_WHAT YOU ARE ASKED TO DO:_
For the entries below, say how many lines hold the word "confidentialité", with the number as the only reply.

(Stored data entries)
* * * * *

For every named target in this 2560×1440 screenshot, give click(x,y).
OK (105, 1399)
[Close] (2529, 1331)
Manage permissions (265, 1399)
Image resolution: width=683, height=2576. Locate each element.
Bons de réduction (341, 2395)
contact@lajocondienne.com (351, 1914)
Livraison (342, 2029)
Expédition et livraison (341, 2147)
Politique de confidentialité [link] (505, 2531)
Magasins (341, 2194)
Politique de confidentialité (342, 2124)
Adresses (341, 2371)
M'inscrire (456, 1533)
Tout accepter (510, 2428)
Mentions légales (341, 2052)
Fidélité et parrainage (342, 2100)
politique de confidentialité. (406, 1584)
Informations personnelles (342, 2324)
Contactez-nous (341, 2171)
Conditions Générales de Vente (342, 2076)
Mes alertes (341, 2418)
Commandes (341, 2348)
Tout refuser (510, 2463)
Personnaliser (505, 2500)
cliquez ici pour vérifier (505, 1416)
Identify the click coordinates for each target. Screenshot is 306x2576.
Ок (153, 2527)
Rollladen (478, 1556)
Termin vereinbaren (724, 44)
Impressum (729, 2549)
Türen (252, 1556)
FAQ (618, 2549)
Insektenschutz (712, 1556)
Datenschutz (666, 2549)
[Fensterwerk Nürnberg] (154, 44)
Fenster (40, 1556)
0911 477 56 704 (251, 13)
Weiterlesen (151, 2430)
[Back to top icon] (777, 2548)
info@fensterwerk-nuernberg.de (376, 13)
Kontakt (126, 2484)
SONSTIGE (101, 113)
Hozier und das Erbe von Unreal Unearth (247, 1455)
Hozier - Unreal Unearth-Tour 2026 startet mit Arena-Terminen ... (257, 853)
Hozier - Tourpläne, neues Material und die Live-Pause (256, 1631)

* * * * *

_COMPLETED TASK:_
3